Rencontre avec le journaliste Julien Camy

par Gauthier Ponza

Le Jeudi 5 Avril 2012 nous avons reçu et accueilli Julien Camy, rédacteur en chef et journaliste au « Patriote » .Pendant une heure, il a accepté de répondre aux questions de la 4°C au CDI du collège Jules Romains.

Quelles sont les qualifications requises pour arriver à votre poste (études...etc) ?

Il faut faire des études de journaliste où les cours d’histoire géographie sont très importants ou aller à l’université faire des études de lettres. Pour être journaliste il est nécessaire de bien parler, d’avoir une très bonne culture générale et d’avoir de la curiosité. Ce dernier point est essentiel. On prouve qu’on est journaliste en travaillant dans un journal pendant 3 mois.

Etiez-vous un bon élève au collège ?

Au collège ,j’étais plutôt un bon élève, j’avais aux alentours de 12 de moyenne (entre 11 et 13). J’aimais bien les études, j’aimais bien apprendre des choses.

Combien êtes-vous payé ?

Le salaire est d’environ 1700E mais pour mon métier c’est peu . C’était mieux payé avant . Les nouveaux journalistes sont très peu payés .

En quoi consiste la fonction de rédacteur en chef ?

Il est chef de la rédaction. Il dirige les journalistes et les envoie pour différents sujets.
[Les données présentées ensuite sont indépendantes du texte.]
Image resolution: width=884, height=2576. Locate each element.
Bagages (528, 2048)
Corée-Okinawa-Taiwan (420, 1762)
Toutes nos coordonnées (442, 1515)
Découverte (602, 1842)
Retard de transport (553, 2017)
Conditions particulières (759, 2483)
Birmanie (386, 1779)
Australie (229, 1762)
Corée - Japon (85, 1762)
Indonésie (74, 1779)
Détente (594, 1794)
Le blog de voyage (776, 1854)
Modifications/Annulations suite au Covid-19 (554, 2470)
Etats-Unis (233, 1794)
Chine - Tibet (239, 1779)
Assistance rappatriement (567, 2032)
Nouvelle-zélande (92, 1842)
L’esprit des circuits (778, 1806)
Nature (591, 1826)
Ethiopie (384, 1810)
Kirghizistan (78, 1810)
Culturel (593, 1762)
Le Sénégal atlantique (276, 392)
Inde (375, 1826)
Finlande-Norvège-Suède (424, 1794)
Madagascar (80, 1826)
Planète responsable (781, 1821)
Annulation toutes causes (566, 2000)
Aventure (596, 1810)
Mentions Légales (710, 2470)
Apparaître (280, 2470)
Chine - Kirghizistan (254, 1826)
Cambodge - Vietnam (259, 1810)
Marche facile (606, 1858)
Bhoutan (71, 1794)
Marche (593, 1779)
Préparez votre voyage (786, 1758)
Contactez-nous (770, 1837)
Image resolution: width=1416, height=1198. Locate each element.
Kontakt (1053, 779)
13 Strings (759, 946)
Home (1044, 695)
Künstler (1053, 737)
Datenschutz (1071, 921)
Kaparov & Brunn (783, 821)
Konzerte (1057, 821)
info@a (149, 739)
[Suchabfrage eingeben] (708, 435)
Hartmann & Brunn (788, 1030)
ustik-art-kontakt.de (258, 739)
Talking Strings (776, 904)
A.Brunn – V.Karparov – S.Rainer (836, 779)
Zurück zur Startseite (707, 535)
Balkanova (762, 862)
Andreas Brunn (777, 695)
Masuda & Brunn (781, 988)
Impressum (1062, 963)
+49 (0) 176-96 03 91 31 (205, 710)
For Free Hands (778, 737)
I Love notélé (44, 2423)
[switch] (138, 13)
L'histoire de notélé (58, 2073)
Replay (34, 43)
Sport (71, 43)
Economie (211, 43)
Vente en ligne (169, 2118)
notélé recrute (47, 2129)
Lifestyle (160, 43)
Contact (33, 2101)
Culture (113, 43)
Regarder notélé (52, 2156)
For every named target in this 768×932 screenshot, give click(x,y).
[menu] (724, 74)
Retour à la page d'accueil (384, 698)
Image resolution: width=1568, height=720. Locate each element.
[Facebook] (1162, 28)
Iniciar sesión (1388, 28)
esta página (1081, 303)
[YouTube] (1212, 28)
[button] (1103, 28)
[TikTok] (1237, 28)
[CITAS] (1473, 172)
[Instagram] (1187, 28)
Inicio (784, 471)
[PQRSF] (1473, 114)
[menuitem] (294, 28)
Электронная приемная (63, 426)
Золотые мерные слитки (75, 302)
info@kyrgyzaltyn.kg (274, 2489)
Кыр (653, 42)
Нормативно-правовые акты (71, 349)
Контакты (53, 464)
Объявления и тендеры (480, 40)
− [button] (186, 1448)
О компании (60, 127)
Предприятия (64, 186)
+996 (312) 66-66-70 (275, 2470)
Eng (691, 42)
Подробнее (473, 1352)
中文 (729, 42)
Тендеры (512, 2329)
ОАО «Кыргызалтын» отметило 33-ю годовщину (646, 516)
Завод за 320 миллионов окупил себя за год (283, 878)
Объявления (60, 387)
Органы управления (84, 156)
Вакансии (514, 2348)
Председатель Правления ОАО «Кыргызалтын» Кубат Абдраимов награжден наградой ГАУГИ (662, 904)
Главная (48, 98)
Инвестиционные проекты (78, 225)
Il reçoit et relit les articles, fait faire les changements nécessaires. Il est donc responsable du contenu final .

Êtes – vous également photographe ?

Avant non mais maintenant oui pour faire des économies mais du coup les photos sont de mauvaise qualité.

Combien d’employés travaillent pour le Patriote ?

Il y a trois journalistes, un directeur, une secrétaire-comptable et un graphiste employés dans le journal.

Quelle est la ligne éditoriale de votre journal ?

La ligne éditoriale du journal est ancrée à gauche un peu comme "L’humanité" qui est communiste. Notre journal s’occupe surtout de politique, des problèmes de société au niveau départemental. On essaye d’éduquer tout en informant.

Comment financez-vous votre journal ?

Le journal est financé avec les dons des lecteurs, des abonnés, les ventesles publicités et les souscriptions.

Avez-vous des concurrents dans votre domaine ?

Le Patriote n’a pas vraiment de rival dans les alpes Maritimes car on est le seul hebdomadaire avec cette ligne éditoriale. Le Petit Niçois pourrait être notre concurrent mais il a une ligne éditoriale opposée à la nôtre.

Quel est le statut de votre entreprise ?

C’est une SARL.

Comment se passe l’organisation du journal ? Comment se répartissent les tâches ?

Le journal sort tous les vendredis, il faut donc qu’il soit complètement fini le jeudi matin, à cinq heures et doit être prêt le mercredi pour 13 heures ou 14 heures. Ensuite, je le relis et s’il y a des fautes, des erreurs, je demande des corrections. Ensuite, un graphiste vient, je lui donne le squelette du journal qui indique page par page où doivent aller les différents articles pour finalement les placer sur la maquette. À la fin le journal doit être BAT, bon à tirer et il est envoyé à l’imprimerie.

Est-ce-que votre journal est connu ?

Il est moins connu maintenant mais il a été très connu autrefois, notamment quand il avait le soutien de Pablo Picasso et qu’il était quotidien, ce qu’il a été jusqu’en 1967.

Êtes-vous amené à sortir de la région ou du pays pour vos articles ?

La seule fois où je suis sorti, c’était à Vintimille ! On ne va pas plus loin car notre journal n’a pas les moyens d’envoyer des journalistes sur l’international et notre journal traite surtout de l’actualité des alpes Maritimes.

Avez-vous déjà interrogé une personne célèbre ?

Non, à part le maire de la ville et quelques réalisateurs de films. Il y a eu aussi un chanteur de reggae Tiken Jah Fakoly et tout récemment Jean Dujardin.

Avez-vous déjà dépassé le stade de la vie privée ?

Non, jamais. La vie privée ça n’intéresse personne, en tout cas, ça ne m’intéresse pas. Je préfère la vie publique. Le reste ne relève pas de l’information. C’est pour moi une règle de déontologie.

Avez-vous déjà été poursuivi en justice pour un article ?

Oui , le journal a été poursuivi a Monaco en 1990-1991 par le maire de Beausoleil. Nous avions écrit qu’il aurait touché de l’argent d’une entreprise privée. Le journal a été condamné. Mais le problème c’est que le journal n’avait pas de preuves .

Quel est votre meilleur souvenir de journaliste ?

C’est l’interview de Tiken Jah Fakoly, ce chanteur ivoirien de reggae. J’ai trouvé son regard sur l’ Afrique vraiment passionnant.